D’autres menaces planent sur le corail alerte IGREC Mer : « On a découvert depuis quelques années une nouvelle maladie. La maladie des pertes des tissus coralliens (SCTLD) qui vient de Floride et gagne à présent toutes les Antilles. Elle a dévasté les coraux ronds mais n’a pas eu le même impact partout. On a remarqué que les coraux en meilleure santé sont les moins touchés. Un constat surprenant a été fait : à condition égales, certains coraux résistent mieux. Des études génétiques sont en cours pour voir pourquoi certains sont plus résistants que d’autres.

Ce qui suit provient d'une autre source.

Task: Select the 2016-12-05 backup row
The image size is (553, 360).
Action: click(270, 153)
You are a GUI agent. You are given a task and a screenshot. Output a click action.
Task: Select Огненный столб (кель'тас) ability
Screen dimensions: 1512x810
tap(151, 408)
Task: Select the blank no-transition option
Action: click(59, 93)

En Polynésie et en Australie, on tente même de créer des espèces plus résistantes à partir de ces coraux ».
Des recherches scientifiques sur l’aspect probiotique des coraux ont lieu pour récupérer de leur souche bactérienne afin de la disperser sur les coraux, dans les zones dévastées.
Quels risques lors de la transplantation ?
L’introduction des substrats artificiels comme les coques de bateaux, les pneumatiques ou les grilles métalliques peut endommager l’environnement si l’opération est mal controlée.
« Si on parle de restauration écologique, il faut que ces nurseries contribuent à la récupération de l’écosystème, et qu’elles n’endommagent pas davantage les écosystèmes coralliens à travers la libération de polluants ! Les coques de bateaux sont connues pour avoir des métaux lourds et des substances anti-fouling, qui évitent la colonisation d’organismes marins. Nous faisons des analyses afin de s’assurer que leur introduction ait un impact positif et ne représente pas une menace en plus » signale Coral Guardian.
Adopt a coral in the Mediterranean Sea 💙
— Coral Guardian (@CoralGuardian) November 16, 2022
Here we go!! You can now participate in our #DeepCOREproject in the Mediterranean with our local nonprofit partner Coral Soul.
Join us today by adopting a coral in the Mediterranean 👉 https://t.co/slxUcMsYoR
📸 Javier Sánchez pic.twitter.com/5JfPDNauXm
« Il ne faut pas introduire une espèce étrangère dans une nouvelle zone. On fait très attention avant de replanter. Il faut bien réfléchir et faire une étude d’impact ! Il faut savoir quelles espèces on met les unes à côté des autres selon leur taux de croissance » ajoute Coral Planters.
Une restauration durable ?
Coral Planters, qui s’investit dans des projets de trois ans au moins, a recours à plusieurs espèces de coraux d’eau chaude qu’elle transplante sur le temps long : « On réintroduit essentiellement des espèces Acropora au taux de croissance assez élevé. La résistance n’est pas la même en fonction des espèces : les Acropora sont moins résistantes que les Porites, des coraux à la forme de cerveaux massifs. Nous avons récupéré de l’Acropora Digitifera, de l’Acropora Humilis, de la Pocillopora Verrucosa. Nous utilisons aussi des Digitifera en eaux peu profondes. Nous avons recours à l’Acropora Secales dans des eaux plus profondes. On a observé une augmentation des espèces biologiques depuis replantage. Au bout de six mois, on voyait déjà les espèces revenir ».
En dessous de trois ans, les coraux n’ont pas atteint la majorité sexuelle donc c’est plus difficile de statuer sur leur récupération. « C’est pourquoi nous menons un projet sur le long terme qui peut durer pendant plus de vingt ans. Reefscapers est un partenaire terrain actuel qui a pu nous transmettre des données antérieures » souligne Coral Planters.